(WHAT YOU ARE ASKED TO DO) Pull out every line in the data that has the string "will" in it.

--- SUPPLIED RECORDS Enclosed Below ---

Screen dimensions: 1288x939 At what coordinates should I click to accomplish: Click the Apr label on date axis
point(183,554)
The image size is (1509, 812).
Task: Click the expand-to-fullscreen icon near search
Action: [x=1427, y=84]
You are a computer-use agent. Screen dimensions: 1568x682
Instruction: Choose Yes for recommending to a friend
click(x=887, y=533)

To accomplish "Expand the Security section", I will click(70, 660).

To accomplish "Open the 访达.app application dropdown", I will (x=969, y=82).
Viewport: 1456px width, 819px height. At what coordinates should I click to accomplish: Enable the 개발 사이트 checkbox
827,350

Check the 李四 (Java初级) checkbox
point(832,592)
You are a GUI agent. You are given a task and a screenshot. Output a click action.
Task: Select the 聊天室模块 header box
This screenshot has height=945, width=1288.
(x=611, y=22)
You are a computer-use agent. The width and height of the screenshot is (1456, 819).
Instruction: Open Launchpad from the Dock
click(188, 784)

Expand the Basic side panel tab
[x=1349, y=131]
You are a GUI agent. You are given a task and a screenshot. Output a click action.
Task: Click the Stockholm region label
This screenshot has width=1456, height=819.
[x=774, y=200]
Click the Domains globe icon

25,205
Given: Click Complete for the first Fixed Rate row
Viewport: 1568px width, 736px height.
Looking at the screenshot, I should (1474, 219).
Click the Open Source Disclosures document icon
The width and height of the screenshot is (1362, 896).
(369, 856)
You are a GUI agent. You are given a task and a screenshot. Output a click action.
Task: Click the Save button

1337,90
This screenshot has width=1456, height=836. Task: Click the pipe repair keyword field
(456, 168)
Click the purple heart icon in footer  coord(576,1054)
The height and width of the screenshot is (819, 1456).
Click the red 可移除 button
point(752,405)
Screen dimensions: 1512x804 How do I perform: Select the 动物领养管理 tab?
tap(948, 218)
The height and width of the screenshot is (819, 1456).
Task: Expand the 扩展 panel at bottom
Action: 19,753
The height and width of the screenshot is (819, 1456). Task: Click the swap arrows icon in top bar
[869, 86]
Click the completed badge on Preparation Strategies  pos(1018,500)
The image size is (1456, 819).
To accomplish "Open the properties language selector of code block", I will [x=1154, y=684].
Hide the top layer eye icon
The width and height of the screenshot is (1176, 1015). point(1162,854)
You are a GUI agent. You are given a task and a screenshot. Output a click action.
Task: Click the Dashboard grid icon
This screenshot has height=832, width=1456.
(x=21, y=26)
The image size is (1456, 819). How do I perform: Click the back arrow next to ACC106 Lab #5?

--- End of Enclosed SUPPLIED RECORDS ---

(FINAL ANSWER)
To accomplish "Expand the Security section", I will click(70, 660).
To accomplish "Open the 访达.app application dropdown", I will (x=969, y=82).
To accomplish "Open the properties language selector of code block", I will [x=1154, y=684].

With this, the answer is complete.